What lines of the data hold the string "dropdown"? Pull each one out.

EXTRACTED DATA Block Start

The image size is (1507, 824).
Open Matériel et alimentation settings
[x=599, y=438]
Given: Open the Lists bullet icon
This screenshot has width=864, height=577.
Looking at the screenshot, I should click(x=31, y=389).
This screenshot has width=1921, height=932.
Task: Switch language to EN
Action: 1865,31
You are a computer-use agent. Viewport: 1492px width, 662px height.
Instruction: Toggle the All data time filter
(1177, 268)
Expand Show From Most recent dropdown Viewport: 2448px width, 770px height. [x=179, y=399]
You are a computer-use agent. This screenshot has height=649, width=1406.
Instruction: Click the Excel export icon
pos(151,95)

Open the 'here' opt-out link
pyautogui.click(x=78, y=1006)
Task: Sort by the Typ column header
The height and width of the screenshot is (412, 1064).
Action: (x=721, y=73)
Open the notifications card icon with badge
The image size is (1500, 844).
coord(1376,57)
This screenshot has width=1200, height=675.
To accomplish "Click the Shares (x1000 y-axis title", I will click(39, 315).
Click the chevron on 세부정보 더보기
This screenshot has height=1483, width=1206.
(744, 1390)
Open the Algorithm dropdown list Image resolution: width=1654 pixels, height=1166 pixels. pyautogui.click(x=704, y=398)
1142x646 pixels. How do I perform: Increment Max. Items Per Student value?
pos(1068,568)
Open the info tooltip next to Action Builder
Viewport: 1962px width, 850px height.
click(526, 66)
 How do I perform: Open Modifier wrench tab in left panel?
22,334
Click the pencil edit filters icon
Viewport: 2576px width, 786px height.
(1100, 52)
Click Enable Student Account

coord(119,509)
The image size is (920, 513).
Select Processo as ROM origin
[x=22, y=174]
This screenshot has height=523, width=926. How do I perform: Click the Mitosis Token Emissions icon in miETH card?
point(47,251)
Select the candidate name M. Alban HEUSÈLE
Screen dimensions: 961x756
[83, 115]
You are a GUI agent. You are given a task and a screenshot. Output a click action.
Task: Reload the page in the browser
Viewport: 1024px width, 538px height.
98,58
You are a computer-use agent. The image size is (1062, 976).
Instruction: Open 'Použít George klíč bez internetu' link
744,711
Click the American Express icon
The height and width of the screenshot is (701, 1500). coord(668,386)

EXTRACTED DATA Block End

## EXERCISE ANSWER
Expand Show From Most recent dropdown Viewport: 2448px width, 770px height. [x=179, y=399]
Open the Algorithm dropdown list Image resolution: width=1654 pixels, height=1166 pixels. pyautogui.click(x=704, y=398)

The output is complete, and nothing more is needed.